====== GIVEN RECORDS

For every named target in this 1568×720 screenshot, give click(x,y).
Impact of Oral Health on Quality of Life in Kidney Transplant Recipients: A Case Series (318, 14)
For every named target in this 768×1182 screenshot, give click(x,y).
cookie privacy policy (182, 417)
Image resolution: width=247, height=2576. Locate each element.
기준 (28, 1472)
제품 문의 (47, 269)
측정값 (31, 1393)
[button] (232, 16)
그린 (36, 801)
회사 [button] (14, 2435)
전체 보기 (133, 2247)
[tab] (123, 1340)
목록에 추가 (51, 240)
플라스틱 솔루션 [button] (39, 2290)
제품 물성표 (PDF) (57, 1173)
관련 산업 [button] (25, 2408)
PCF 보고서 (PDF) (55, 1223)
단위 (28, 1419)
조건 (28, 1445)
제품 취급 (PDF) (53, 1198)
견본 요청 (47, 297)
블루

============

SET EXERCISE ▸ Render the stretch of the material from the line containing "For every named target in this 768×1182" through the end as a JSON list of strings, one string per line, leaving out blank lines.

EXERCISE OUTPUT ▸
[
  "For every named target in this 768×1182 screenshot, give click(x,y).",
  "cookie privacy policy (182, 417)",
  "Image resolution: width=247, height=2576. Locate each element.",
  "기준 (28, 1472)",
  "제품 문의 (47, 269)",
  "측정값 (31, 1393)",
  "[button] (232, 16)",
  "그린 (36, 801)",
  "회사 [button] (14, 2435)",
  "전체 보기 (133, 2247)",
  "[tab] (123, 1340)",
  "목록에 추가 (51, 240)",
  "플라스틱 솔루션 [button] (39, 2290)",
  "제품 물성표 (PDF) (57, 1173)",
  "관련 산업 [button] (25, 2408)",
  "PCF 보고서 (PDF) (55, 1223)",
  "단위 (28, 1419)",
  "조건 (28, 1445)",
  "제품 취급 (PDF) (53, 1198)",
  "견본 요청 (47, 297)",
  "블루"
]